A Amazónia é um dos sítios onde a exploradora Céline Cousteau tem feito documentários e aproveitado para conhecer melhor a natureza – e interligar-se com ela. “Não pertenço à Amazónia, mas parte dela está em mim e agora sei que preciso dela”, confessa, momentos antes de falar na conferência We Choose Earth, um evento organizado pela EDP, em Madrid, no mês de Junho.

Para o palco, a autora de documentários sobre o ambiente levou uma grande mensagem: a ligação com a natureza é essencial e devemos restabelecê-la, caso esteja interrompida. Para isso, temos de nos ligar connosco mesmos. Foi isso que tentou fazer logo no início da sua palestra.

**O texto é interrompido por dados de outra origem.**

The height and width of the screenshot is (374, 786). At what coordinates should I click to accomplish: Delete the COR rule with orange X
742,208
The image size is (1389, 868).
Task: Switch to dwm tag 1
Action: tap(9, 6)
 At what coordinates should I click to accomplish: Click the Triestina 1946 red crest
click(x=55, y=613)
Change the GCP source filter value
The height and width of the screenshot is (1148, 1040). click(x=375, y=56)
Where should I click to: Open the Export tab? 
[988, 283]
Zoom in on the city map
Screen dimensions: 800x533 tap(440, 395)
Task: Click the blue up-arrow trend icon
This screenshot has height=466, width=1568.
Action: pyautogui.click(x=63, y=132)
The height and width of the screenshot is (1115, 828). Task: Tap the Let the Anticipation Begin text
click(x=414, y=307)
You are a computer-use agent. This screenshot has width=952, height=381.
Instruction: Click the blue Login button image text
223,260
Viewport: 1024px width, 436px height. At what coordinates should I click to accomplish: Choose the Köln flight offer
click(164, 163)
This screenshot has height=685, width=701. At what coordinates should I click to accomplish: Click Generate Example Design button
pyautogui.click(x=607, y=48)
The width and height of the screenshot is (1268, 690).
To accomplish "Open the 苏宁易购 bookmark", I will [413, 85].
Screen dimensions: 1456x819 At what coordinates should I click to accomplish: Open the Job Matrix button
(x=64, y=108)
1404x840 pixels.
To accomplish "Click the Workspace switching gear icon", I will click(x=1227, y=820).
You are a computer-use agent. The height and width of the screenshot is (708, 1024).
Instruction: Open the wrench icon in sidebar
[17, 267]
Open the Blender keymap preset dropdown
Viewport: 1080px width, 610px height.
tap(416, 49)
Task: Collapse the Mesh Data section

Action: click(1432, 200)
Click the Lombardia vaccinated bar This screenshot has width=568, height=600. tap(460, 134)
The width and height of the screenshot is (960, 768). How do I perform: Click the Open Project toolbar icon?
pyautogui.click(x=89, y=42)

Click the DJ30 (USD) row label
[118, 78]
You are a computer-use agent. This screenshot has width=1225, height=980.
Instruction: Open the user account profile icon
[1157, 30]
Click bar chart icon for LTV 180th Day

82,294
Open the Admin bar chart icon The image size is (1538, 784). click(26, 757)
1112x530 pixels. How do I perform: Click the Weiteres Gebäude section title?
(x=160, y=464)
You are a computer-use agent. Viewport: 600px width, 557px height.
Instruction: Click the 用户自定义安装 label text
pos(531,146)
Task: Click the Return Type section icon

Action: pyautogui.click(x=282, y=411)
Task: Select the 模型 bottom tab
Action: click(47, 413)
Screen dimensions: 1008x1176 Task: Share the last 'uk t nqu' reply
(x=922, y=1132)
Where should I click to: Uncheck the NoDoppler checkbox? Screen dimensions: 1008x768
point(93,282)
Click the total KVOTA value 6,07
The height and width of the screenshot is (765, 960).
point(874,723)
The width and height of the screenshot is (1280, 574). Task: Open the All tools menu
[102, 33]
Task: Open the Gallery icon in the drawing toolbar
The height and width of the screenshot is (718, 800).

Com o seu modo tranquilo, Céline Cousteau pediu que a assistência se levantasse. Depois, aconselhou que as pessoas pusessem as mãos onde se sentissem confortáveis. “Quem tem as mãos no coração? Algumas pessoas. Vejo um abraço!” – foi assim que se dirigiu à plateia. Tudo isto para dizer que devemos estar em consonância connosco, para também estarmos com a natureza – é dela que vem tudo o que precisamos para sobreviver. “Não há vida sem ar. Temos de respirar e tudo vem da natureza”, disse num momento de descontracção, em que deu para respirar fundo. “Tudo o que fazemos tem de estar ligado. Estamos interligados com tudo. Só por não estarmos no oceano, não quer dizer que não estejamos ligados ao oceano.”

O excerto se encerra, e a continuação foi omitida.